WORK REQUIRED —
Reproduce all of the records exactly.

Collected data entries
BEGIN

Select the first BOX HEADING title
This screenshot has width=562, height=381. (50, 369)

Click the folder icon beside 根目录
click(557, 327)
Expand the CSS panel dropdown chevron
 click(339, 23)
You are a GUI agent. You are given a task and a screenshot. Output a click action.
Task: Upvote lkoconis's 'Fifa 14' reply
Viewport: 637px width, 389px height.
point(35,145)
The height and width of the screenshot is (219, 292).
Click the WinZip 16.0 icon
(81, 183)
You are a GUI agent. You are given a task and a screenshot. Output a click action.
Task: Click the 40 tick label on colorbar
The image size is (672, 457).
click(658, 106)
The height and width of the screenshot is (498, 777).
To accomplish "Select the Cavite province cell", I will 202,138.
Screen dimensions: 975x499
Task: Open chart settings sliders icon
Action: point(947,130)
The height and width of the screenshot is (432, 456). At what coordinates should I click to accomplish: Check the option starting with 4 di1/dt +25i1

END

FINAL ANSWER —
Select the first BOX HEADING title
This screenshot has width=562, height=381. (50, 369)

Click the folder icon beside 根目录
click(557, 327)
Expand the CSS panel dropdown chevron
 click(339, 23)
You are a GUI agent. You are given a task and a screenshot. Output a click action.
Task: Upvote lkoconis's 'Fifa 14' reply
Viewport: 637px width, 389px height.
point(35,145)
The height and width of the screenshot is (219, 292).
Click the WinZip 16.0 icon
(81, 183)
You are a GUI agent. You are given a task and a screenshot. Output a click action.
Task: Click the 40 tick label on colorbar
The image size is (672, 457).
click(658, 106)
The height and width of the screenshot is (498, 777).
To accomplish "Select the Cavite province cell", I will 202,138.
Screen dimensions: 975x499
Task: Open chart settings sliders icon
Action: point(947,130)
The height and width of the screenshot is (432, 456). At what coordinates should I click to accomplish: Check the option starting with 4 di1/dt +25i1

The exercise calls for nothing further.